## [What you need to do]
1: Reproduce word for word the portion of the passage on contraceptives and women's sexual experiences between "For example, in" and "to their method.", inclusive.
2: According to the passage on contraceptives and women's sexual experiences, where have most of the studies on this topic taken place?
3: Write what comes after the final sentence of the passage on contraceptives and women's sexual experiences.

A few scholars, including myself, have engaged in research to better understand the ways that contraceptives affect women’s sexual experiences. These studies have clearly established that some women experience reductions in sexual pleasure and wellbeing while using contraceptives. Granted, most of these studies have taken place in the United States and Europe, and work is still needed to document how women in a variety of other cultural settings experience their contraceptives from a sexual perspective. But the existing research does give strong clues that the association between contraceptive use and women’s sexual pleasure and wellbeing is very likely to shape method satisfaction and use over time.


For example, in one U.S. study by Stephanie Sanders, Cynthia Graham, and colleagues, women who reported declines in sexual functioning (that is, orgasm, libido, arousal, and other physiological domains of sexuality) were more likely than any other group to discontinue combined oral contraceptives within the first six months of use. My research collaborators and I have also found that women who experience increases in vaginal bleeding, as well as side effects such as breast tenderness, headaches, or bloating, are—understandably—more likely to report declines in their sexual wellbeing and to discontinue their contraceptive method. Excitingly, we have also found that contraceptives can help improve women’s pleasure and wellbeing. In fact, a greater proportion of new contraceptive users seem to experience side benefits due to their method.

## [Given information]

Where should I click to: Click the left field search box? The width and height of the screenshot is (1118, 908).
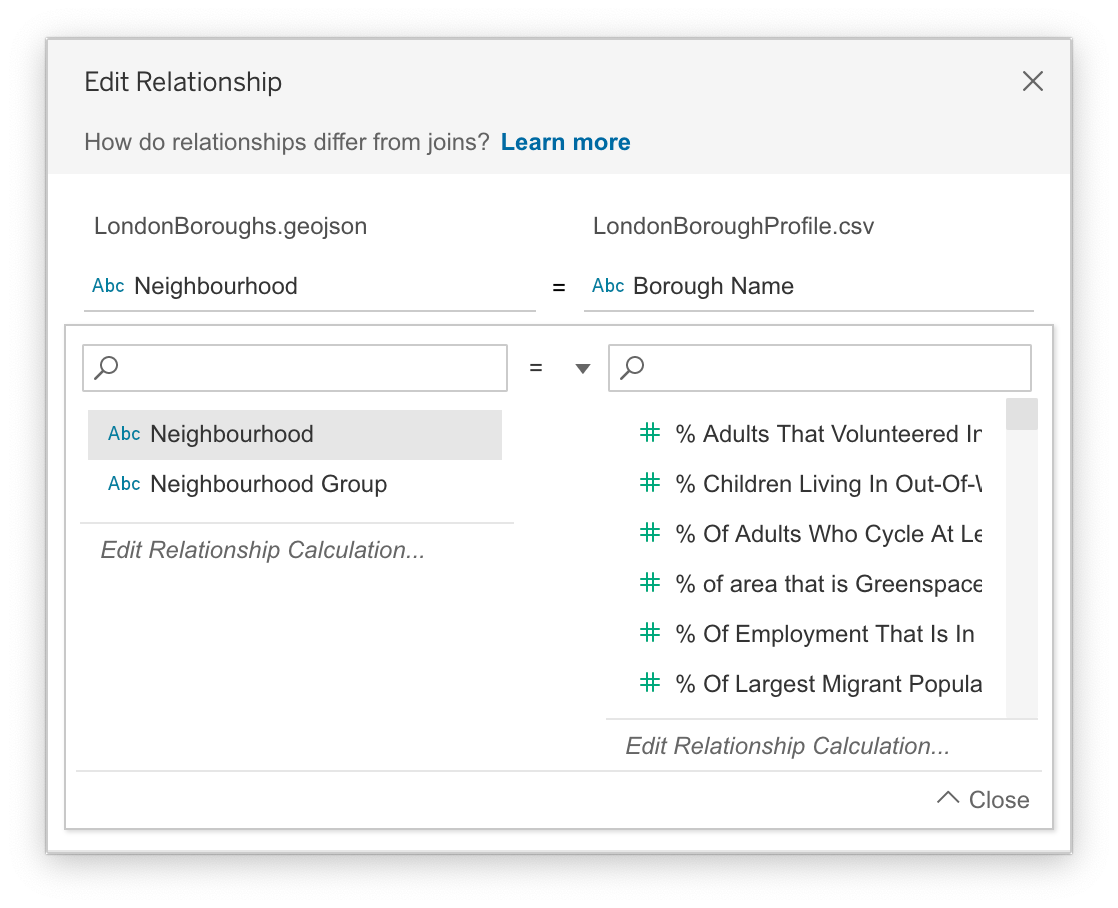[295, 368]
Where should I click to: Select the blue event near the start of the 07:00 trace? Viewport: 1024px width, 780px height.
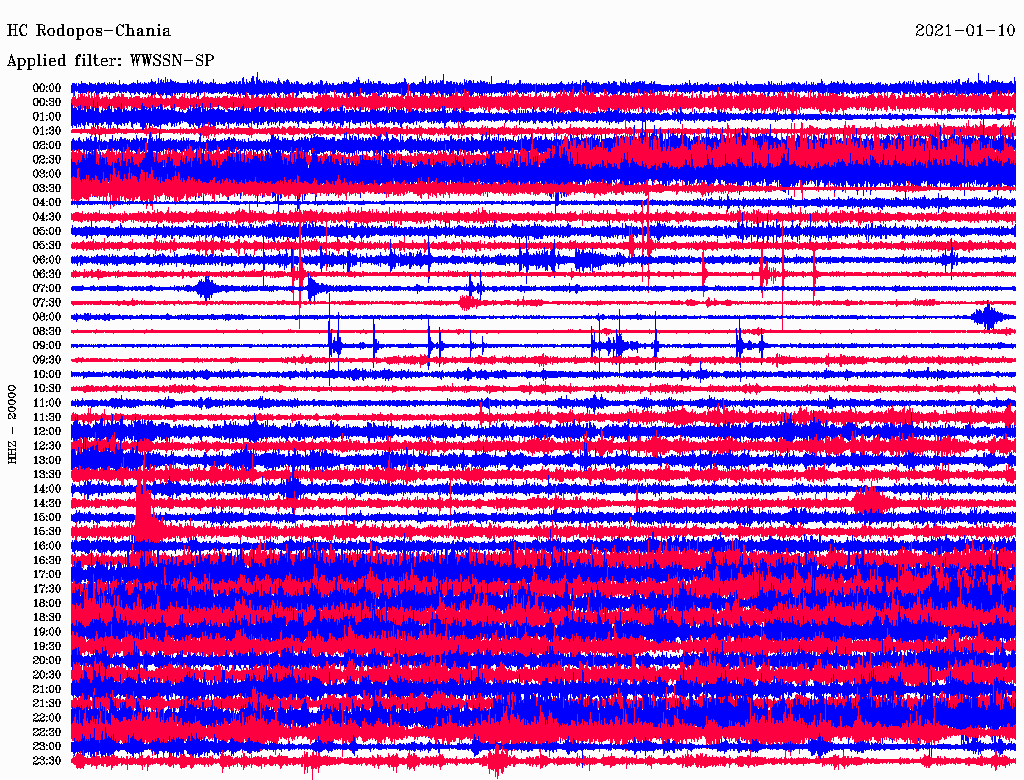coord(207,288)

==

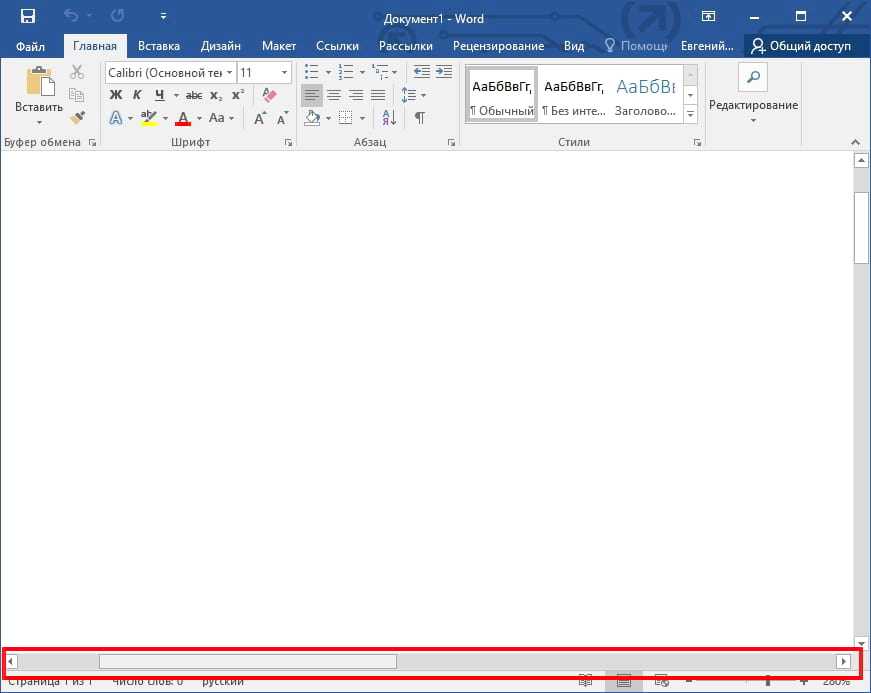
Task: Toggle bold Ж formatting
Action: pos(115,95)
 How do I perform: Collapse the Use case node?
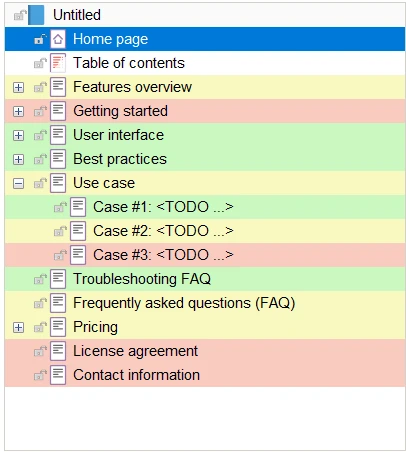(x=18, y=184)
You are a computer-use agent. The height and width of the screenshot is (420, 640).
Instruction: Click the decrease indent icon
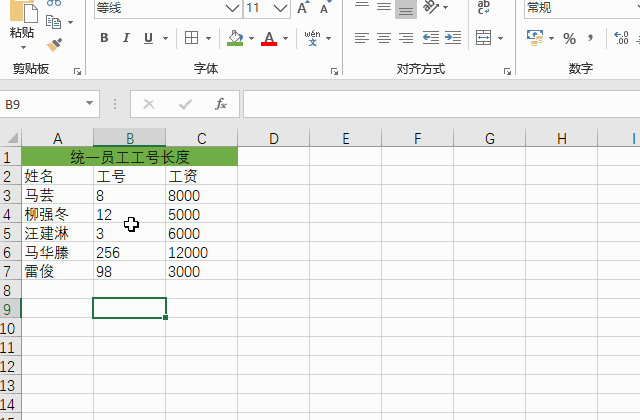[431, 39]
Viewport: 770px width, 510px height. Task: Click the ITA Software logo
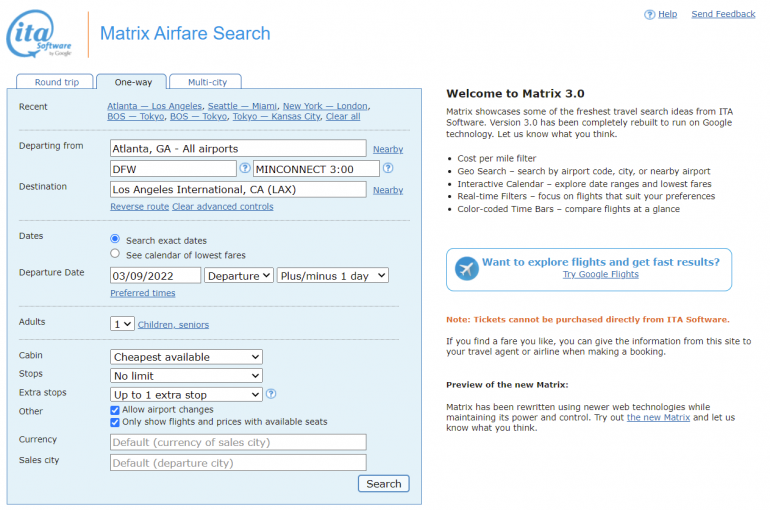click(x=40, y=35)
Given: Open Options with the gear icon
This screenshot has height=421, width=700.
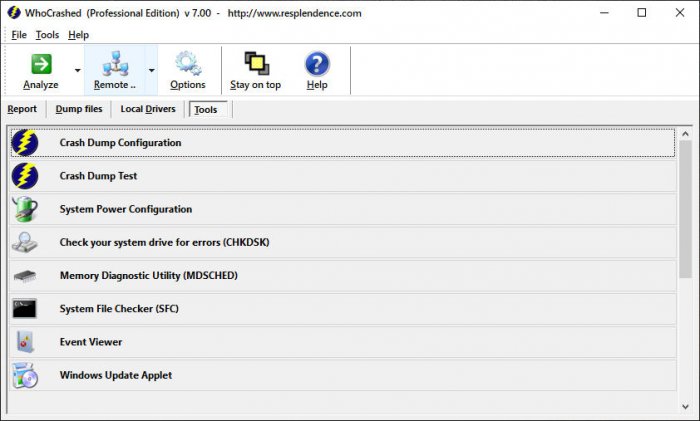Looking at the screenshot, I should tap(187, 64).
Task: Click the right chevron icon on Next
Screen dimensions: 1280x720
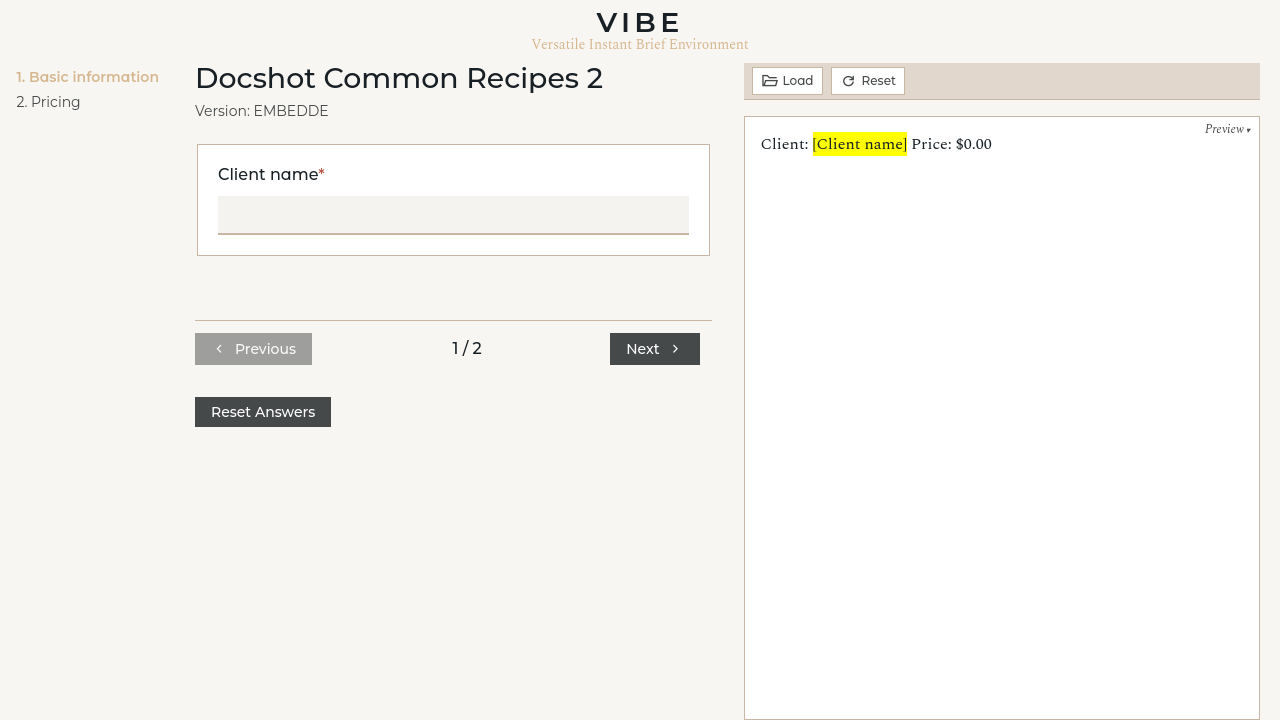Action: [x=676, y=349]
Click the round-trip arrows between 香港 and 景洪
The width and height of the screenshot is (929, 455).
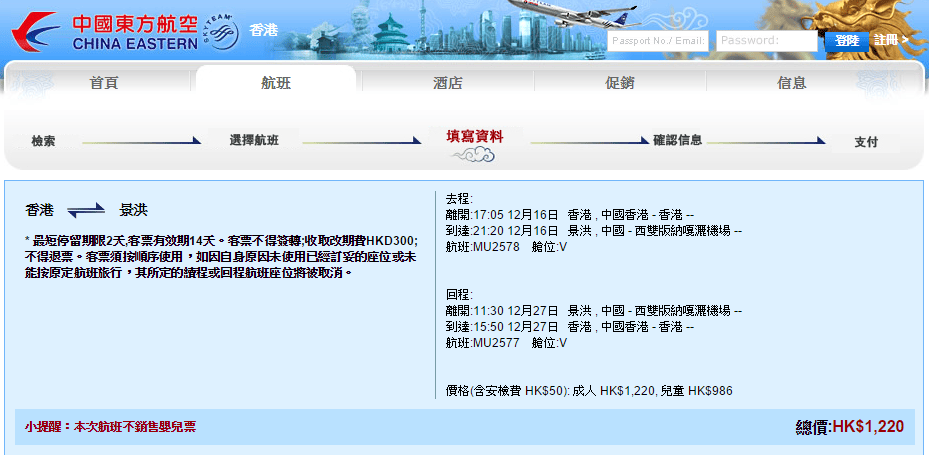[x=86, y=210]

## [Answers by task]
1:
For example, in one U.S. study by Stephanie Sanders, Cynthia Graham, and colleagues, women who reported declines in sexual functioning (that is, orgasm, libido, arousal, and other physiological domains of sexuality) were more likely than any other group to discontinue combined oral contraceptives within the first six months of use. My research collaborators and I have also found that women who experience increases in vaginal bleeding, as well as side effects such as breast tenderness, headaches, or bloating, are—understandably—more likely to report declines in their sexual wellbeing and to discontinue their contraceptive method. Excitingly, we have also found that contraceptives can help improve women’s pleasure and wellbeing. In fact, a greater proportion of new contraceptive users seem to experience side benefits due to their method.

2: In the United States and Europe.

3:
For example, in qualitative studies, we have documented that if women are confident that their contraceptive method is effective, they are more likely to feel like they can “let go” during sex. These women indicate that contraceptive methods can minimize “that little voice inside your head”—that is, chronic worry that one might be or become pregnant. These qualitative studies have also shown that methods that help enhance spontaneity (compared to, say, condoms or withdrawal) can also enhance people’s sexual experiences. That said, condoms play a critical role in both STI and pregnancy prevention across the world; moreover, some women report liking the ways that condoms make sex less messy.


We are currently undertaking what we believe to be the largest longitudinal study of new-start contraceptive users and their sexual experiences. Findings show great promise in terms of establishing that contraception can improve many women’s sex lives. The project involves over 3,500 family planning clients who started an FDA-approved, reversible contraceptive method of their choice at the beginning of the study. We’ve tracked a number of sexual outcomes over time—for example, people’s sexual functioning, sexual satisfaction, and overall rating of their sex life. While a sizable proportion report no contraception-related changes to their sex lives, almost half (48%) reported that their new method had made their sex life better in the first month of use; 19% reported it had made their sex life worse. Those reporting sexual detractions were most likely to have experienced increased bleeding and physical side effects (headaches, breast tenderness, bloating). People reporting sexual improvements were more likely to have experienced decreased vaginal bleeding and minimal side effects.


Perceived sexual effects were similar across methods, but compared to oral contraceptive users, patients initiating IUDs and implants were slightly more likely to report positive effects than those using oral contraceptives. That said, I want to underscore that a variety of methods may meet people’s sexual needs. Contraception is an under-appreciated part of women’s sexuality during the reproductive years, when women may spend decades engaging in penis-in-vagina sex but don’t want to be pregnant. As such, contraceptive researchers and product developers should consider sexual satisfaction when designing new methods.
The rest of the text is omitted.